Their bleakest days were endured in the 1970s, when, following a bribe scandal involving some members of the squad, on-field play had suffered enough to case relegation to the old Third Division.
One fan was so crest-fallen that he emigrated, saying: "I`ve torn up my rosette in disgust, burnt my scarf and given my rattle away - there`s nothing to keep me here."
Nor are folk enduring it now, under manager Brian Laws. The former Scunthorpe boss, appointed in the wake of a four-nil hammering at Colchester's Layer Road earlier this season, has engineered a spot of relative release, even if this fixture will act as just another microscopic slice on Wednesday`s slideshow to regeneration.

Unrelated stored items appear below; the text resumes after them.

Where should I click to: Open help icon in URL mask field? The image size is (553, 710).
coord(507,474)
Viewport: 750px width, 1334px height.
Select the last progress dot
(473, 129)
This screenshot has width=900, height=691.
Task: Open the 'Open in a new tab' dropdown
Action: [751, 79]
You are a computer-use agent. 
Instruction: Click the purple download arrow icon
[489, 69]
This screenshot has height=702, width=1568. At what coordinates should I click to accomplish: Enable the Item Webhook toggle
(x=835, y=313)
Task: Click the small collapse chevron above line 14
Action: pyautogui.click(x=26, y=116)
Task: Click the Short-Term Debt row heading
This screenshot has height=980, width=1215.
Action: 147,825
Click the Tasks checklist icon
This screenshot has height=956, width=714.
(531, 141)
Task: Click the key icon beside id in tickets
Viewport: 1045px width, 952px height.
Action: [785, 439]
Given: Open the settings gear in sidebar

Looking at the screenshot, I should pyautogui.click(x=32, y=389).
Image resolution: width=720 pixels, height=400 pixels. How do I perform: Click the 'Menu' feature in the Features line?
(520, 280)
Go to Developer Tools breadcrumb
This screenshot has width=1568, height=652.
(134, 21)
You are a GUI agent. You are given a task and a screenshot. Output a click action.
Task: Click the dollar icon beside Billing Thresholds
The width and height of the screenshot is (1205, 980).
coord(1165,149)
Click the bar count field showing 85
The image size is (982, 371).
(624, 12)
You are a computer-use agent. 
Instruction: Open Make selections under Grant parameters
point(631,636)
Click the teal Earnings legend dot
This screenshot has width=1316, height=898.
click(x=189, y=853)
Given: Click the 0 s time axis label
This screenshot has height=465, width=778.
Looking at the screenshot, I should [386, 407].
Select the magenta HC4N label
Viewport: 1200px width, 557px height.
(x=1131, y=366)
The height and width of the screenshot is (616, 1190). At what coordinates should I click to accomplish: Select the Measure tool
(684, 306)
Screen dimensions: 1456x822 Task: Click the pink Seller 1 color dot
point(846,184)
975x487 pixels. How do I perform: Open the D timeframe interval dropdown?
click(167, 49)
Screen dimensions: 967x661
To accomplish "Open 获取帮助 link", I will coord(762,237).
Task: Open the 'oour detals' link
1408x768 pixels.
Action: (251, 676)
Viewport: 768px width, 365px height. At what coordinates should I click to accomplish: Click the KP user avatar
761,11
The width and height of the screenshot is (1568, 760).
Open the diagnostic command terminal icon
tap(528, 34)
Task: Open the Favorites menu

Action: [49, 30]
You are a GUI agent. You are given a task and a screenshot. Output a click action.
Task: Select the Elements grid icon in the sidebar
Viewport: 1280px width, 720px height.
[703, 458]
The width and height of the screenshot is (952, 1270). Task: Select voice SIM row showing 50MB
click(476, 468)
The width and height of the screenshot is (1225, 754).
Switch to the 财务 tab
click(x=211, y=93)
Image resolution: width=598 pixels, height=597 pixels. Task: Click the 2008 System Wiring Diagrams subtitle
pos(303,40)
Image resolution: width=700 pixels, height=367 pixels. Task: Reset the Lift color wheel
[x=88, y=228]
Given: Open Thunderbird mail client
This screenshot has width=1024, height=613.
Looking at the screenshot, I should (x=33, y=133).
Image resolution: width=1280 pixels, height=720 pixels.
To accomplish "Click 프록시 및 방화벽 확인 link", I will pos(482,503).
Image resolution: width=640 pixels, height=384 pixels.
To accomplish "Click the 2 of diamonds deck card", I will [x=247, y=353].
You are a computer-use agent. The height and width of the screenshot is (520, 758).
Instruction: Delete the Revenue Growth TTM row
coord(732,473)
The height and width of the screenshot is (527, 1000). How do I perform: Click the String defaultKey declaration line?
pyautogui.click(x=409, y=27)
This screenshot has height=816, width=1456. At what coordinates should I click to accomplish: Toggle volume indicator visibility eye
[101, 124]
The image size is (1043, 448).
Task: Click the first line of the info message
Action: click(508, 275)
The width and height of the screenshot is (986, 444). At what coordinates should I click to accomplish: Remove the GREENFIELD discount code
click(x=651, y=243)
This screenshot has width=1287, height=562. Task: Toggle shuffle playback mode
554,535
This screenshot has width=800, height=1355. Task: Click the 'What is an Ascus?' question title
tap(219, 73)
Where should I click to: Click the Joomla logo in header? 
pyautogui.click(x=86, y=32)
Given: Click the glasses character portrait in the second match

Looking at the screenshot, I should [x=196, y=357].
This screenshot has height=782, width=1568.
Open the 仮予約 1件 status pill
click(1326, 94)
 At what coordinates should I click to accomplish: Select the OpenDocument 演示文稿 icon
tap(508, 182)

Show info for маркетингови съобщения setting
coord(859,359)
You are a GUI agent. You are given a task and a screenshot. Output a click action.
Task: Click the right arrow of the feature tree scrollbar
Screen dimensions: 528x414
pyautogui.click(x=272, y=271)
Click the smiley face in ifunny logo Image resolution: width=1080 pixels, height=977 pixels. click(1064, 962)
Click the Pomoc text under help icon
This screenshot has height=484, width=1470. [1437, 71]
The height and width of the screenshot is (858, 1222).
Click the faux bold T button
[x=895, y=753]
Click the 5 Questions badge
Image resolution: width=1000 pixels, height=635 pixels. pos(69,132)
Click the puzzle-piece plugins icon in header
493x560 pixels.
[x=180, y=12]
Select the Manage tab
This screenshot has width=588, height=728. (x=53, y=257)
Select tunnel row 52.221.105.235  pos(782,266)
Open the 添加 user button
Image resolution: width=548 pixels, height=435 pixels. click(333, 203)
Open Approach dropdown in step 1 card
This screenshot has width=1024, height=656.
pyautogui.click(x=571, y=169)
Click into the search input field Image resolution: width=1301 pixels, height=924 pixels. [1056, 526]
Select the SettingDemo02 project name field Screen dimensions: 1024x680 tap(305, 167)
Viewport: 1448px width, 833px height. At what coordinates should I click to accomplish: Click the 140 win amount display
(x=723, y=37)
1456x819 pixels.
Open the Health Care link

Newfound optimism buoys a club that has had also to endure a top-flight relegation (2000/2001), and who carry an such an obsession with the past, that it sometimes sees them stop enjoying the game. That said, the Owls have won three league titles, three FA Cups, but their League Cup triumph is their only major trophy since World War II.
Wednesday did reach both domestic cup finals in 1993, but lightening struck twice - they were snuck by Arsenal, 2-1, each time.
Since then, the club has been demoted from the Premiership, and fallen still further; down another spiralling rung of the League ladder - into League One - in 2003 (before bouncing hurriedly back by 2005).
This season, however, Wednesday have been linked with an ex-Laws player, Billy Sharpe, whose 25 goals for Scunthorpe have seen them set League One alight, where they are currently top.
Sheffield Wednesday also recently harboured audacious dreams of a play-off position of their own; until current from took hold, producing only one win in six.
Dare it be said, then, as tonight`s opposition proved by their resurgence under Laws, (after appearing as dead-certain relegation candidates) that the Championship division is made for mini-sagas?
It allows football`s success-failure conundrum, played out under the stadium lights over a 46-game marathon, to reverse, alter and change, all in the space just one season.
Look at Sunderland`s rise this season, as the most convenient example. Six months ago, before Roy Keane brought some stability, the Black Cats were perilously second from bottom, but have now come galloping at the sunset stage. At this final hurdle, Sunderland are the people`s favourite, as a dark horse, to seize the crown.
Mark you - with those in Sheffield, and Colchester, claiming that the 7:45 kick-off is there for the winning - this evening`s match will probably end in a draw.